Nearly a third of teen girls drank alcohol during the past month, and nearly a quarter made a suicide plan in the past year, according to a shocking report published Monday by the U.S. Centers for Disease Control and Prevention.

The Youth Risk Behavior Survey, released each decade, painted an equally grim, if not darker, picture for LGBQ+ teens. Along with teen girls, they fared more poorly than heterosexual males on nearly every metric examined, including substance abuse, experiences of violence, and factors impacting mental and sexual health.

“Our teenage girls are suffering through an overwhelming wave of violence and trauma, and it’s affecting their mental health,” Kathleen Ethier, director of the CDC’s Division of Adolescent and School Health, told reporters Monday.

The authors called the differences between female and LGBQ+ teens, and heterosexual teen males, “stark.” While around a fifth of female and LGBQ+ teens experienced sexual violence in the past year, only 5% of males had. And while nearly 60% of female teens and nearly 70% of LGBQ+ teens had experienced “persistent feelings of sadness or hopelessness” during the past year, less than a third of males had.

Teens who identify as LGBQ+ or who have ever had a same-sex partner were more likely than their heterosexual counterparts to have misused substances, including illicit drugs, prescription opioids, alcohol, marijuana, and vapes. They were also “significantly” more likely to be a victim of violence in general.

There were some bright spots in the report, however, which examined trends from 2011 through 2021. Rates of risky sexual behavior and substance use are continuing to drop overall, and rates of school bullying are also on the decline.

But “unfortunately, almost all other indicators of health and well-being in this report, including protective sexual behaviors, experiences of violence, mental health, and suicidal thoughts and behaviors, worsened significantly,” the authors note.

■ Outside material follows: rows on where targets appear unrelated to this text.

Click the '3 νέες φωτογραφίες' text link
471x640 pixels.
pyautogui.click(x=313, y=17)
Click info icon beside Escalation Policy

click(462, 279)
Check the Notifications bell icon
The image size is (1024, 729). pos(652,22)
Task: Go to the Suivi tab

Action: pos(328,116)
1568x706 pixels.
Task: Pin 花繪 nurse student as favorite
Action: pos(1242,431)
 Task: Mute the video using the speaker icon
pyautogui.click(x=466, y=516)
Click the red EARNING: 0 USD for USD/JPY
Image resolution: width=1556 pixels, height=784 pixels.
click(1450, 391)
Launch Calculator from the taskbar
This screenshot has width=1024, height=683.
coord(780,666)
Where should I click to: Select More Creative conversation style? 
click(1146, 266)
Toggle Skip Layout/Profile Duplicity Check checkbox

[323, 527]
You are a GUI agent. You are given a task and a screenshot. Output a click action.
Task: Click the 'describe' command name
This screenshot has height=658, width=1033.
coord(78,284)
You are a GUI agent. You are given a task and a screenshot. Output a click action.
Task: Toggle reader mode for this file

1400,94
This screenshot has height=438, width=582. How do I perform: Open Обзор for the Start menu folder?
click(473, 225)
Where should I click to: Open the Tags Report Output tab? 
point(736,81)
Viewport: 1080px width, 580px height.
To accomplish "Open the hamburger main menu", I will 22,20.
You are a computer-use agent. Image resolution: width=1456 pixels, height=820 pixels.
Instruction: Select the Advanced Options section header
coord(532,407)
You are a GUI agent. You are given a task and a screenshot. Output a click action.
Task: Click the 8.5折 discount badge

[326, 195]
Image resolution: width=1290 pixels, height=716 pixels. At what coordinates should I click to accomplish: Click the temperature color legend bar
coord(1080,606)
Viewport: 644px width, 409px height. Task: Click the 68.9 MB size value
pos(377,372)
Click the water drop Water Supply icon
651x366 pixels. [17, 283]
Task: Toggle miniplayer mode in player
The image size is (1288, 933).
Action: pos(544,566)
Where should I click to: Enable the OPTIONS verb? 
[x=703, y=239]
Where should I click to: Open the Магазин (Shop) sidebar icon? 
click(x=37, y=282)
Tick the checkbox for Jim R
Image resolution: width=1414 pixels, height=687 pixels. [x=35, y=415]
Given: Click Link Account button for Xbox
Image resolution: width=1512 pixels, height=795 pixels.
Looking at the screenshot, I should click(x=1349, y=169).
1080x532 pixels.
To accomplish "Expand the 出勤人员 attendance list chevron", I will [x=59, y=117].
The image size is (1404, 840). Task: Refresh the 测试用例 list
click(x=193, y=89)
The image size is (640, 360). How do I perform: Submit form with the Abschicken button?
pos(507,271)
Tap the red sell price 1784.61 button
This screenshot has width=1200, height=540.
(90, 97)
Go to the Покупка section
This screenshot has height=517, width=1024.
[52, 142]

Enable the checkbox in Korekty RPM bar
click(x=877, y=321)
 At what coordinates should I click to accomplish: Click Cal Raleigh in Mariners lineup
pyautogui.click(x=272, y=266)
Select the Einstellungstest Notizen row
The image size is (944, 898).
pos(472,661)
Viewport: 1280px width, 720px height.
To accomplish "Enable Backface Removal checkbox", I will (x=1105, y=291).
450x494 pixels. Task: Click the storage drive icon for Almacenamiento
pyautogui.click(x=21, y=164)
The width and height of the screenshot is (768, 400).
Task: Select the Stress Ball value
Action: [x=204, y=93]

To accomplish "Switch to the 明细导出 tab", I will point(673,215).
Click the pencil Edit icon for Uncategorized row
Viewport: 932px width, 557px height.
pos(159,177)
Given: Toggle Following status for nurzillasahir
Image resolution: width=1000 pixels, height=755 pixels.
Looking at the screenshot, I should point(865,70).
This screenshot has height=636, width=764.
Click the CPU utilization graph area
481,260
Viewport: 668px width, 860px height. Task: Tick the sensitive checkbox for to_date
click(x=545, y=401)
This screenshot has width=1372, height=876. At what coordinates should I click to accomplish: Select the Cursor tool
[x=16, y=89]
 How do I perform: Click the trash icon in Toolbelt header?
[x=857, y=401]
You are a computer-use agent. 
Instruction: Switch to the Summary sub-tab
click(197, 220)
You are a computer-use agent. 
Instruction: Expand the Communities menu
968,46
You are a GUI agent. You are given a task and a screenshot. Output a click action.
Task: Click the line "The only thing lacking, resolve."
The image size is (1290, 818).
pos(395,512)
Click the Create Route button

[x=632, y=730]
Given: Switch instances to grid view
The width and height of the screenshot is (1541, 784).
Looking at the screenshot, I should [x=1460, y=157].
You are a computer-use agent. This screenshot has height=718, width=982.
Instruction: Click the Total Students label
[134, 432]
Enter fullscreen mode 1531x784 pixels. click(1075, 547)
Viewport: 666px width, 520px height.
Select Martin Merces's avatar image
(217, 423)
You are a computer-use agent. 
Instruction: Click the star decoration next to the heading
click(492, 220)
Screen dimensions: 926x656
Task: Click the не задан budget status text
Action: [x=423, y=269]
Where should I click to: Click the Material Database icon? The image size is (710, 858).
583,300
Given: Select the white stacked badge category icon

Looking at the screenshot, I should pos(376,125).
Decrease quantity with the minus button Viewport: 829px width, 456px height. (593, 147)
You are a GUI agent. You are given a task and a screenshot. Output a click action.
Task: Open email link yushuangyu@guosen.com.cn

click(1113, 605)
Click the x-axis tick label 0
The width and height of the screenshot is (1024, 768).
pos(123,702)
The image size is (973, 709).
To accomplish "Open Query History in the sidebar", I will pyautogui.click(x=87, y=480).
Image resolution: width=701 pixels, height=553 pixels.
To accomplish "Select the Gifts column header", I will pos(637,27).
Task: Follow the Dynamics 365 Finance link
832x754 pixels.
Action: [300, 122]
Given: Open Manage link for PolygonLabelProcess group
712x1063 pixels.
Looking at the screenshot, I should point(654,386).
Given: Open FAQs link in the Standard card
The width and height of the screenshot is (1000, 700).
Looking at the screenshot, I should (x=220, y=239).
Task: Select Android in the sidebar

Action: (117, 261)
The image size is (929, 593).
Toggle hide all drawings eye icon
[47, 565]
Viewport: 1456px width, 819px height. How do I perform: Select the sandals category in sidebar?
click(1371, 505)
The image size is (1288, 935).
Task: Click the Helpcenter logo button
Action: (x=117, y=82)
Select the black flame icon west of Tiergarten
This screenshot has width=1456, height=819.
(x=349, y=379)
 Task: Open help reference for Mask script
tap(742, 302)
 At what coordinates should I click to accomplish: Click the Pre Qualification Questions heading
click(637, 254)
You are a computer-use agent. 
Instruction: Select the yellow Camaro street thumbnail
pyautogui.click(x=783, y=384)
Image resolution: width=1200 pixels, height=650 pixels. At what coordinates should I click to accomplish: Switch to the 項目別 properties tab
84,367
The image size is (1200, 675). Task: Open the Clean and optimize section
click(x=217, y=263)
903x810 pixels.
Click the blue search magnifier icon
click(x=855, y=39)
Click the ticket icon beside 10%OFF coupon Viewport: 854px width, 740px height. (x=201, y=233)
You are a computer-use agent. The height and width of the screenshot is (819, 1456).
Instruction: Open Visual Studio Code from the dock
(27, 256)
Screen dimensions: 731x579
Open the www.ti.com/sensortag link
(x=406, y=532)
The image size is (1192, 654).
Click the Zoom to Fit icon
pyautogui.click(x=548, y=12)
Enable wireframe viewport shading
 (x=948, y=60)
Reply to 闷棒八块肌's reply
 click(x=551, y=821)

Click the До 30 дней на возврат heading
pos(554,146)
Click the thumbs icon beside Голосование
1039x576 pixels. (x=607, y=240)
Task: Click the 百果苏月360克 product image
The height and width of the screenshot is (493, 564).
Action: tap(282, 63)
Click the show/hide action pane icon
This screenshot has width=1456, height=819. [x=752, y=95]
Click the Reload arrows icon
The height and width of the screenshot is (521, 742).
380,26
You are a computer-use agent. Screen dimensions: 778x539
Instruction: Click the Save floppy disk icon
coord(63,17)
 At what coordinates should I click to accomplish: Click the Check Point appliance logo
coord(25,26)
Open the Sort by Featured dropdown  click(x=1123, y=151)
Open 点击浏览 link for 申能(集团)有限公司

“As we saw in the 10 years prior to the COVID-19 pandemic, mental health among students overall continues to worsen,” the authors wrote, adding that more than 40% of high school student surveyed suffered sadness or hopelessness that prevented them from functioning normally for at least two weeks in the year prior—a potential indicator of depression.

Overall, more students are opting not to go to school due to safety concerns, and males are reporting greater rates of electronic bullying, when compared to the decade prior according to the report—the first of its kind to look at pandemic-impacted data, collected in the fall of 2021.

“Although most schools had returned to in-person induction by that time, the time spent out of school for many students may have impacted” topics participants were surveyed on like mental health, the authors state, noting that “disruptions in daily life also remained common” when the surveys were administered.